Friday, Dec. 16, 2005, found me working in the warehouse – okay, I got conscripted to help doing inventory. “But I have dyslexia!” “I have ADD!” My plea-bargaining was to no avail.

I was hoping to have friends visit that weekend so I was wanting to hear the local radio station come on with their weather forecast when, finally: “Friday will have a chance of flurries and – 4. Saturday will have a chance of flurries and – 4. Sunday will have a chance of flurries and – 4. Monday will have a chance of flurries and – 4. Looking ahead to Tuesday, (wait for it) will have a chance of flurries and – 4.”

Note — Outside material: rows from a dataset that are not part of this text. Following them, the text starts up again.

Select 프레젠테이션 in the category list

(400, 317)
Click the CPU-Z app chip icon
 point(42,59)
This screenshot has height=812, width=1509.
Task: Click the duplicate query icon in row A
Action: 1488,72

Cripes, I thought the guy was on Valium!

1989 - I was in my office and happened to glance out the window. It was raining so hard I could barely see the restaurant across the street. The local radio station, which is a mere 4 blocks up the street, came on with their “100% accurate up-to-the-minute weather forecast” and their forecast? “There is a 30% chance of rain in our area today.”

Weather reporters have less credibility with me than politicians, even less than used car salesman. And I was one, once.

I swear they go through drama school. They get us, the public, all worked up with their histrionics – “Armageddon is coming this weekend, so you better cancel that trip you were planning.” Much to the detriment of places that rely on tourism – B & B’s, hotels/motels, resorts, ski hills, etc.

Yes, let’s take these bastards to task. So, send an letter, e-mail or phone your newspaper, radio station, TV station, that YOU’RE PISSED OFF AND YOU’RE NOT GOING TO TAKE IT ANYMORE !!!